Datos extraídos —

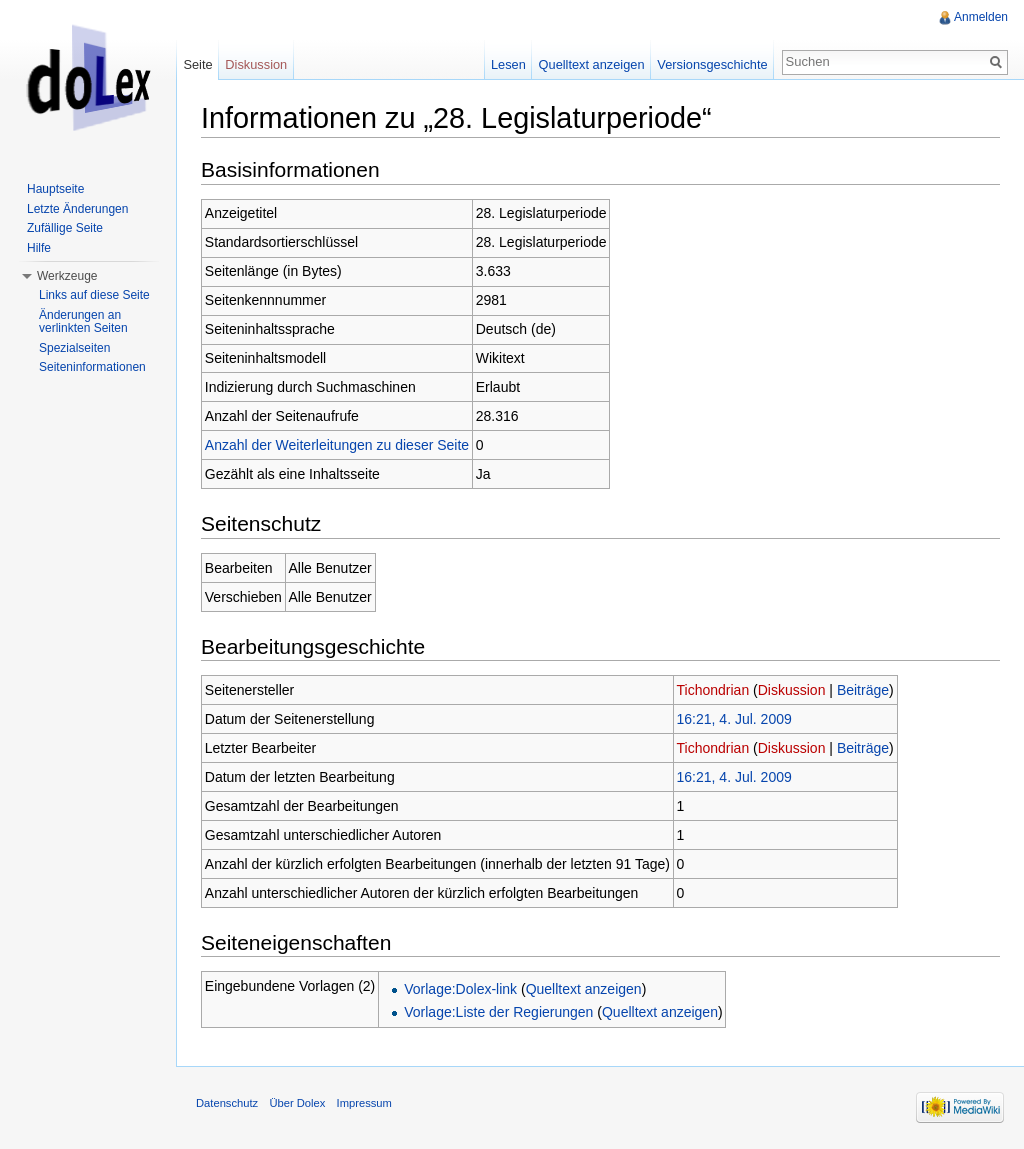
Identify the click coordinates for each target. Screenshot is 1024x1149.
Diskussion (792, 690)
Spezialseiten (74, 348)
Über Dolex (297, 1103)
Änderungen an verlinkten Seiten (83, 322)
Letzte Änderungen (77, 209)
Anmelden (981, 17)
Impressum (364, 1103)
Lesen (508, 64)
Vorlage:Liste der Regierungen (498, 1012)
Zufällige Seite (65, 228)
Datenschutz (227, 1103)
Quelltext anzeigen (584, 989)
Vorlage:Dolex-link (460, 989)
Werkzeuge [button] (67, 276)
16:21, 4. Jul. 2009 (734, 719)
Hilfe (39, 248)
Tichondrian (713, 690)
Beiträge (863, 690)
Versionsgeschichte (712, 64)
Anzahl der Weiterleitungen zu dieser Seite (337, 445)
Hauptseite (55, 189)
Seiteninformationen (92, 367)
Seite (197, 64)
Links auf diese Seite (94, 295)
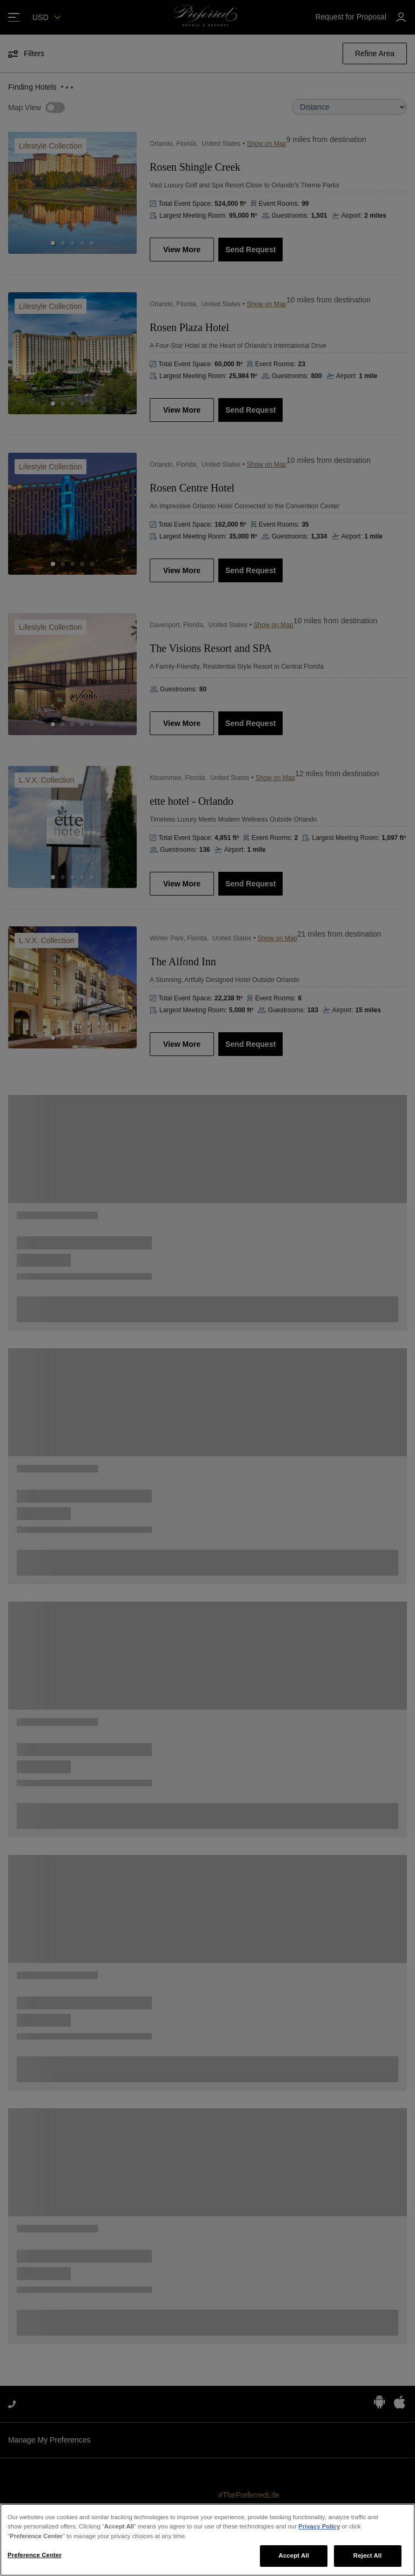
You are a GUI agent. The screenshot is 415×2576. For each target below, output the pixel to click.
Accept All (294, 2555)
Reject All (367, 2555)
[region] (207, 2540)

==

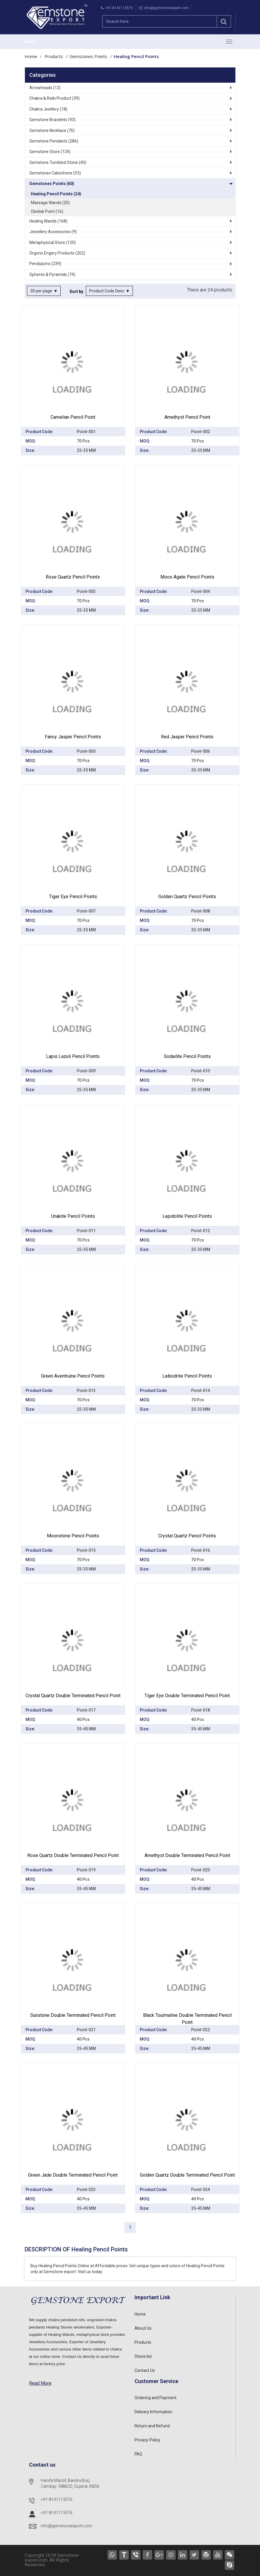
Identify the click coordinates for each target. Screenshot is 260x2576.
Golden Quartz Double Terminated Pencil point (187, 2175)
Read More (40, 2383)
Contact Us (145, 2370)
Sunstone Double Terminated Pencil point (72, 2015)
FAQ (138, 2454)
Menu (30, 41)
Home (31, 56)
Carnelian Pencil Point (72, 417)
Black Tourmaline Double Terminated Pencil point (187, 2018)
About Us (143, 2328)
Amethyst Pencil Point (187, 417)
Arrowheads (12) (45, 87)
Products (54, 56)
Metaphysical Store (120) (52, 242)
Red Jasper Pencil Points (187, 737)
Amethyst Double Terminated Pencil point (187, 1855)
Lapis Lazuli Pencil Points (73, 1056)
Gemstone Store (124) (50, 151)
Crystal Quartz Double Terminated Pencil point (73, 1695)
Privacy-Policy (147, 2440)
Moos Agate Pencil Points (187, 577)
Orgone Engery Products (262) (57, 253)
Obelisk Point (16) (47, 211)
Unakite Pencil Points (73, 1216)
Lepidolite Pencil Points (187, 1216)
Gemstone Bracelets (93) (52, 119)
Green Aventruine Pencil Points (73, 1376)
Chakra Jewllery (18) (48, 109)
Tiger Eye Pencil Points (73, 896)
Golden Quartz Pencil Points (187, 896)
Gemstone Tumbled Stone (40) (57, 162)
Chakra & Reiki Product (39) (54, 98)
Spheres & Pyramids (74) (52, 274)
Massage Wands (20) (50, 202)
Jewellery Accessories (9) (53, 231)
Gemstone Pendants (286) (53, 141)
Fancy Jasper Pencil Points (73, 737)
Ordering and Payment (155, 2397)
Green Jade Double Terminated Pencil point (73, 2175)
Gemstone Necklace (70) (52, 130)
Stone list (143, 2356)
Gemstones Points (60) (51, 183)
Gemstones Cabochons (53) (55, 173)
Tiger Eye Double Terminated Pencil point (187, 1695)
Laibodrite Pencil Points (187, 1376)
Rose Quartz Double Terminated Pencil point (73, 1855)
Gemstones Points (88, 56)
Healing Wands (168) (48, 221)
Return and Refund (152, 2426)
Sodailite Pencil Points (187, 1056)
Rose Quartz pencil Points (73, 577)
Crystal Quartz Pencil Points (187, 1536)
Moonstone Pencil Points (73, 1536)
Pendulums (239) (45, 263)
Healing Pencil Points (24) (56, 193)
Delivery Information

* * *

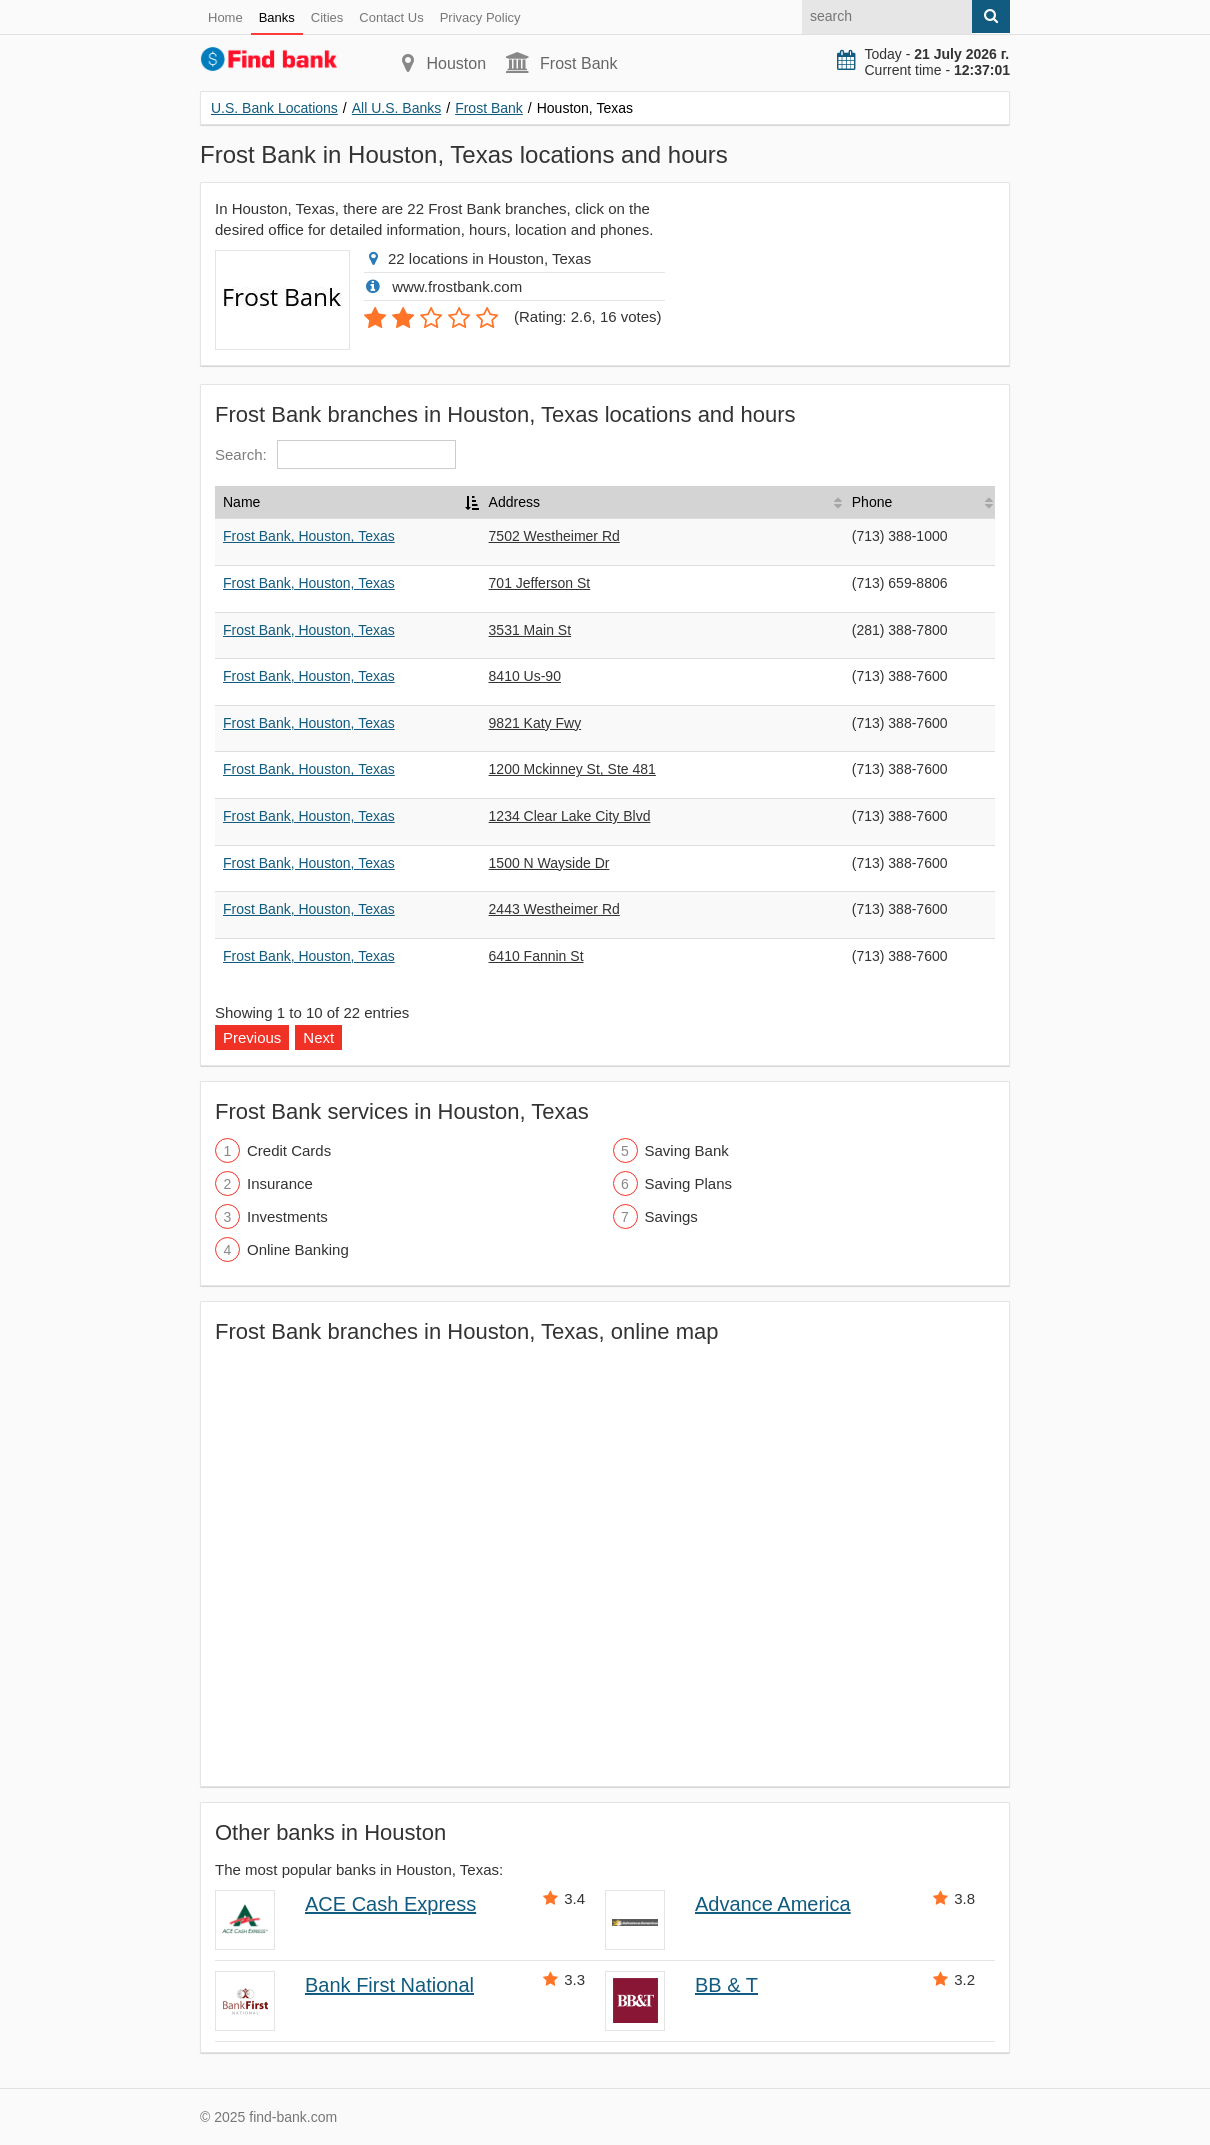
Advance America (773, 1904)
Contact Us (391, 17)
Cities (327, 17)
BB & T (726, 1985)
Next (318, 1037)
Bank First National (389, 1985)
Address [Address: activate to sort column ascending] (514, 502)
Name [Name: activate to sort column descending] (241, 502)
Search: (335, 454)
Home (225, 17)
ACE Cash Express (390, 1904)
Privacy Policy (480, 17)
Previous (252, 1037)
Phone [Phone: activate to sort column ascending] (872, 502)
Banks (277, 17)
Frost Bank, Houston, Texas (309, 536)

Instrucción — Reescala solo la parte de las entradas de arriba que empieza en la línea que contiene "Chakra Jewllery (18) (48, 109)" y termina en la que contiene "Healing Pencil Points (24) (56, 193)", ambas incluidas. Copia cada línea con su texto y multiplica por 0,9 las coordenadas de la respuesta, redondeando a números enteros con las mitades hacia arriba.

Respuesta completa —
Chakra Jewllery (18) (43, 98)
Tiger Eye Pencil Points (66, 806)
Golden Quartz Pencil Points (168, 806)
Gemstone Tumbled Stone (40) (51, 146)
Chakra & Reiki Product (39) (49, 88)
Spheres & Pyramids (74) (47, 247)
Massage Wands (20) (45, 182)
Jewellery Accessories (9) (48, 208)
Gemstone Pendants (286) (48, 127)
Fancy Jasper Pencil Points (66, 663)
Ordering and Payment (140, 2157)
Green Jade Double Terminated Pencil point (66, 1958)
Gemstone Necklace (70) (47, 117)
Stone list (129, 2120)
Gemstones Points (60) (46, 165)
Gemstones Cabochons (53) (50, 156)
Tiger Eye Double Terminated Pencil point (168, 1526)
Laibodrite Pencil Points (168, 1238)
Rose Quartz Double Terminated Pencil point (66, 1670)
Gemstones Points (79, 50)
Healing Wands (168) (43, 199)
Return and Refund (137, 2183)
Sodailite Pencil Points (168, 950)
Rose Quartz pencil Points (66, 519)
Crystal Quartz Pencil Points (168, 1382)
Moonstone Pencil Points (66, 1382)
Pendulums (239) (41, 237)
Healing Pencil Points (24) (50, 174)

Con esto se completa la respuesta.